The answer must consist of every line in the data below that holds the word "will".

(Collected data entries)
______
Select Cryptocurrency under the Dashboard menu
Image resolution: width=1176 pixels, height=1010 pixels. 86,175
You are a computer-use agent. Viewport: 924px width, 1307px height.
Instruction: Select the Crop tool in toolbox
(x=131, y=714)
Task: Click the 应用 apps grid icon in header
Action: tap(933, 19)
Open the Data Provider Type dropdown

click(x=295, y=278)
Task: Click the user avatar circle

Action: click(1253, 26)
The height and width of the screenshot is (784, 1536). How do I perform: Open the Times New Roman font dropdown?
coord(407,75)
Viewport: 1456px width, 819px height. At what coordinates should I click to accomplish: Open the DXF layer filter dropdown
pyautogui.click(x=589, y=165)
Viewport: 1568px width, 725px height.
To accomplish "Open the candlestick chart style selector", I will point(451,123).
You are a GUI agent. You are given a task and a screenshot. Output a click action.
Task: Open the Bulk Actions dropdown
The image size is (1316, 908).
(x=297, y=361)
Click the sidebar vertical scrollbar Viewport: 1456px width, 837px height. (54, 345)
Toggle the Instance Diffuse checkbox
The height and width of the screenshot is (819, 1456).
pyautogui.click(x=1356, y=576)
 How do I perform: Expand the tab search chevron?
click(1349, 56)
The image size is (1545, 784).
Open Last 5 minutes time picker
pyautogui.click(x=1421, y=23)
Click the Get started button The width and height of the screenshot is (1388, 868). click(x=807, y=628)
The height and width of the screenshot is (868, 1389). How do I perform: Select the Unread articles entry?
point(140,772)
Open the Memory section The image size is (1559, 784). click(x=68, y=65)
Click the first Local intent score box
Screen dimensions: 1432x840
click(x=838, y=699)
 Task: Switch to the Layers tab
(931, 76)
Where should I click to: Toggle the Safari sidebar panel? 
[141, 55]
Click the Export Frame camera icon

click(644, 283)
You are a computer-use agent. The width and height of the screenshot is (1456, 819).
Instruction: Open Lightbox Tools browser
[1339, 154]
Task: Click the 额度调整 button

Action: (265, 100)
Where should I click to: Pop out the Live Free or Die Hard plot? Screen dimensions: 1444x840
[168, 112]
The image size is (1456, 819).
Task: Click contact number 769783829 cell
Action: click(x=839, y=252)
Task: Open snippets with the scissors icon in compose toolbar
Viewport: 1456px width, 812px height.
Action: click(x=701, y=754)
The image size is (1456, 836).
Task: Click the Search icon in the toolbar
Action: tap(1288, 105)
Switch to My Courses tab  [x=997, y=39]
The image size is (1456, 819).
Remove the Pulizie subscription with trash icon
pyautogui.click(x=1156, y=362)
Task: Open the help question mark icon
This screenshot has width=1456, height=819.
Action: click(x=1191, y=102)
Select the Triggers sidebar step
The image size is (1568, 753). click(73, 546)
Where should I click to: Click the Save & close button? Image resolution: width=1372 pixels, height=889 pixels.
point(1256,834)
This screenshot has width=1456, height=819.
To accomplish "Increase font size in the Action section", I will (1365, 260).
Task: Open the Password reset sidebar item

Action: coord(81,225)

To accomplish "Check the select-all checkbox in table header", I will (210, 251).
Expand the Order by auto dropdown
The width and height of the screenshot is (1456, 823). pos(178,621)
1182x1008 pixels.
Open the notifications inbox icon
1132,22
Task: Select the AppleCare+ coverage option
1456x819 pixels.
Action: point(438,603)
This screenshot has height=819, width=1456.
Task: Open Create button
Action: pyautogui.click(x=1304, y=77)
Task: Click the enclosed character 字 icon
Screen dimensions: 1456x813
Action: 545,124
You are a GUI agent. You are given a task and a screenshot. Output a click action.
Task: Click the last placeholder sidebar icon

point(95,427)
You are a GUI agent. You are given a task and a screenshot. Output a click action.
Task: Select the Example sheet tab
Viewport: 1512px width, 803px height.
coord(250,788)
______
● RESPONSE TO THE TASK:
To accomplish "Open the candlestick chart style selector", I will point(451,123).
To accomplish "Increase font size in the Action section", I will (1365, 260).
To accomplish "Check the select-all checkbox in table header", I will (210, 251).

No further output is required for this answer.